Required action:
The listing below is to be copied in full, line by line.

Available records:
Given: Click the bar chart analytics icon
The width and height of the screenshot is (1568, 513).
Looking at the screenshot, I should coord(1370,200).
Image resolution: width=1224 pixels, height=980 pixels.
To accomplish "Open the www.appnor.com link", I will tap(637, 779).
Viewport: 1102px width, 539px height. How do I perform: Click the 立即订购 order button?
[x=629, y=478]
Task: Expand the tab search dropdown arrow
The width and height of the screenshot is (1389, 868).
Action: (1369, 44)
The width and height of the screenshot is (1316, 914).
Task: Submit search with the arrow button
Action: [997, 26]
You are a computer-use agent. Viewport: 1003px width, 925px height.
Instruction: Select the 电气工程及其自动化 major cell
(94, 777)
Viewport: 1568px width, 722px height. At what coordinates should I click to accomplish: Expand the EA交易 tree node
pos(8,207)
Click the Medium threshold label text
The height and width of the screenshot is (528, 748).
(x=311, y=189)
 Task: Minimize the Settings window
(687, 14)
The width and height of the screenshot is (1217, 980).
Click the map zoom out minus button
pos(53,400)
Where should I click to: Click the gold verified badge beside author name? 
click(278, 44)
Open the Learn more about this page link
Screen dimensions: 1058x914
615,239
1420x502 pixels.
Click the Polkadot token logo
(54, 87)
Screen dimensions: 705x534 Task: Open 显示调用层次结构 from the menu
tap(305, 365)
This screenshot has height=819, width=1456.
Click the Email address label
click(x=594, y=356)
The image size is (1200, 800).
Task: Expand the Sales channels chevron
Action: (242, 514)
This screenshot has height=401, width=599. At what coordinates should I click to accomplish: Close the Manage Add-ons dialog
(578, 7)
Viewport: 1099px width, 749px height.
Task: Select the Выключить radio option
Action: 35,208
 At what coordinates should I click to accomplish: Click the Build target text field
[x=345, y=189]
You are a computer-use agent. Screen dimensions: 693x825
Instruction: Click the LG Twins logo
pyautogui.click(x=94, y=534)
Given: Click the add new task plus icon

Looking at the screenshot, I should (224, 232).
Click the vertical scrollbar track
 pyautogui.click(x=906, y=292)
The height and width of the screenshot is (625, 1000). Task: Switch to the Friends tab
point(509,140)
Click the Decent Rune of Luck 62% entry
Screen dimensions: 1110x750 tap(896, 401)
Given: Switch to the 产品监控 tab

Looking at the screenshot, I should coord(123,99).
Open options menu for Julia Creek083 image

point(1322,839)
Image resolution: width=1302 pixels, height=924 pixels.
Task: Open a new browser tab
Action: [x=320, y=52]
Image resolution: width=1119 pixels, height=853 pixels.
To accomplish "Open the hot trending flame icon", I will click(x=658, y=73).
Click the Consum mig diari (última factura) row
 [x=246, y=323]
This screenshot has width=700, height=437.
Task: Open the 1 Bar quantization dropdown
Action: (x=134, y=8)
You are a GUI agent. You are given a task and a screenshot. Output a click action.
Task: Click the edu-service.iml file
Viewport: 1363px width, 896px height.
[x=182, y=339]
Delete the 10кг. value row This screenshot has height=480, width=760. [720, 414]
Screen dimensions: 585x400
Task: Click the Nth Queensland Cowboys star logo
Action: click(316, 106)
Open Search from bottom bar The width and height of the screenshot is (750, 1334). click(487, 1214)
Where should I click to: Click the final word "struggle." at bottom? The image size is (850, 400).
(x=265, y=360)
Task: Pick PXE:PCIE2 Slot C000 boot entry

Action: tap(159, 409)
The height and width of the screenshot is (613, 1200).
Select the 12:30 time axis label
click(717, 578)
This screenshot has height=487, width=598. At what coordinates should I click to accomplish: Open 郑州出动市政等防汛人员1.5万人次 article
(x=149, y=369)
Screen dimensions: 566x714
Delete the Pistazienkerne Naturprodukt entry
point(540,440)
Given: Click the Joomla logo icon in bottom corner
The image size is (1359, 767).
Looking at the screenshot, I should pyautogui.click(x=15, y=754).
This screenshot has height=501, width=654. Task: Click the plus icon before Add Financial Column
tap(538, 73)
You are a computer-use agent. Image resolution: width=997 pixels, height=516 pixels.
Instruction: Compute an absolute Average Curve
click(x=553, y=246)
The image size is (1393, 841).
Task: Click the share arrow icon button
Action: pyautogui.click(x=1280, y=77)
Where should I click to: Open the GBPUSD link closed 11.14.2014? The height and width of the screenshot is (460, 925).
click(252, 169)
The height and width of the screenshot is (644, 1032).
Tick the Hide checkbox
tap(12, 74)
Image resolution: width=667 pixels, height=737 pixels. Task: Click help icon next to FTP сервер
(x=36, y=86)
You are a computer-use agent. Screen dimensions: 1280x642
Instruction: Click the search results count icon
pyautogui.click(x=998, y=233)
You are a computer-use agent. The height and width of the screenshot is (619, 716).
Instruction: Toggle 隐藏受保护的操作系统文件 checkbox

Response to this exercise:
Given: Click the bar chart analytics icon
The width and height of the screenshot is (1568, 513).
Looking at the screenshot, I should coord(1370,200).
Image resolution: width=1224 pixels, height=980 pixels.
To accomplish "Open the www.appnor.com link", I will tap(637, 779).
Viewport: 1102px width, 539px height. How do I perform: Click the 立即订购 order button?
[x=629, y=478]
Task: Expand the tab search dropdown arrow
The width and height of the screenshot is (1389, 868).
Action: (1369, 44)
The width and height of the screenshot is (1316, 914).
Task: Submit search with the arrow button
Action: [997, 26]
You are a computer-use agent. Viewport: 1003px width, 925px height.
Instruction: Select the 电气工程及其自动化 major cell
(94, 777)
Viewport: 1568px width, 722px height. At what coordinates should I click to accomplish: Expand the EA交易 tree node
pos(8,207)
Click the Medium threshold label text
The height and width of the screenshot is (528, 748).
(x=311, y=189)
 Task: Minimize the Settings window
(687, 14)
The width and height of the screenshot is (1217, 980).
Click the map zoom out minus button
pos(53,400)
Where should I click to: Click the gold verified badge beside author name? 
click(278, 44)
Open the Learn more about this page link
Screen dimensions: 1058x914
615,239
1420x502 pixels.
Click the Polkadot token logo
(54, 87)
Screen dimensions: 705x534 Task: Open 显示调用层次结构 from the menu
tap(305, 365)
This screenshot has height=819, width=1456.
Click the Email address label
click(x=594, y=356)
The image size is (1200, 800).
Task: Expand the Sales channels chevron
Action: (242, 514)
This screenshot has height=401, width=599. At what coordinates should I click to accomplish: Close the Manage Add-ons dialog
(578, 7)
Viewport: 1099px width, 749px height.
Task: Select the Выключить radio option
Action: 35,208
 At what coordinates should I click to accomplish: Click the Build target text field
[x=345, y=189]
You are a computer-use agent. Screen dimensions: 693x825
Instruction: Click the LG Twins logo
pyautogui.click(x=94, y=534)
Given: Click the add new task plus icon

Looking at the screenshot, I should (224, 232).
Click the vertical scrollbar track
 pyautogui.click(x=906, y=292)
The height and width of the screenshot is (625, 1000). Task: Switch to the Friends tab
point(509,140)
Click the Decent Rune of Luck 62% entry
Screen dimensions: 1110x750 tap(896, 401)
Given: Switch to the 产品监控 tab

Looking at the screenshot, I should coord(123,99).
Open options menu for Julia Creek083 image

point(1322,839)
Image resolution: width=1302 pixels, height=924 pixels.
Task: Open a new browser tab
Action: [x=320, y=52]
Image resolution: width=1119 pixels, height=853 pixels.
To accomplish "Open the hot trending flame icon", I will click(x=658, y=73).
Click the Consum mig diari (última factura) row
 [x=246, y=323]
This screenshot has width=700, height=437.
Task: Open the 1 Bar quantization dropdown
Action: (x=134, y=8)
You are a GUI agent. You are given a task and a screenshot. Output a click action.
Task: Click the edu-service.iml file
Viewport: 1363px width, 896px height.
[x=182, y=339]
Delete the 10кг. value row This screenshot has height=480, width=760. [720, 414]
Screen dimensions: 585x400
Task: Click the Nth Queensland Cowboys star logo
Action: click(316, 106)
Open Search from bottom bar The width and height of the screenshot is (750, 1334). click(487, 1214)
Where should I click to: Click the final word "struggle." at bottom? The image size is (850, 400).
(x=265, y=360)
Task: Pick PXE:PCIE2 Slot C000 boot entry

Action: tap(159, 409)
The height and width of the screenshot is (613, 1200).
Select the 12:30 time axis label
click(717, 578)
This screenshot has height=487, width=598. At what coordinates should I click to accomplish: Open 郑州出动市政等防汛人员1.5万人次 article
(x=149, y=369)
Screen dimensions: 566x714
Delete the Pistazienkerne Naturprodukt entry
point(540,440)
Given: Click the Joomla logo icon in bottom corner
The image size is (1359, 767).
Looking at the screenshot, I should pyautogui.click(x=15, y=754).
This screenshot has height=501, width=654. Task: Click the plus icon before Add Financial Column
tap(538, 73)
You are a computer-use agent. Image resolution: width=997 pixels, height=516 pixels.
Instruction: Compute an absolute Average Curve
click(x=553, y=246)
The image size is (1393, 841).
Task: Click the share arrow icon button
Action: pyautogui.click(x=1280, y=77)
Where should I click to: Open the GBPUSD link closed 11.14.2014? The height and width of the screenshot is (460, 925).
click(252, 169)
The height and width of the screenshot is (644, 1032).
Tick the Hide checkbox
tap(12, 74)
Image resolution: width=667 pixels, height=737 pixels. Task: Click help icon next to FTP сервер
(x=36, y=86)
You are a computer-use agent. Screen dimensions: 1280x642
Instruction: Click the search results count icon
pyautogui.click(x=998, y=233)
You are a computer-use agent. The height and width of the screenshot is (619, 716).
Instruction: Toggle 隐藏受保护的操作系统文件 checkbox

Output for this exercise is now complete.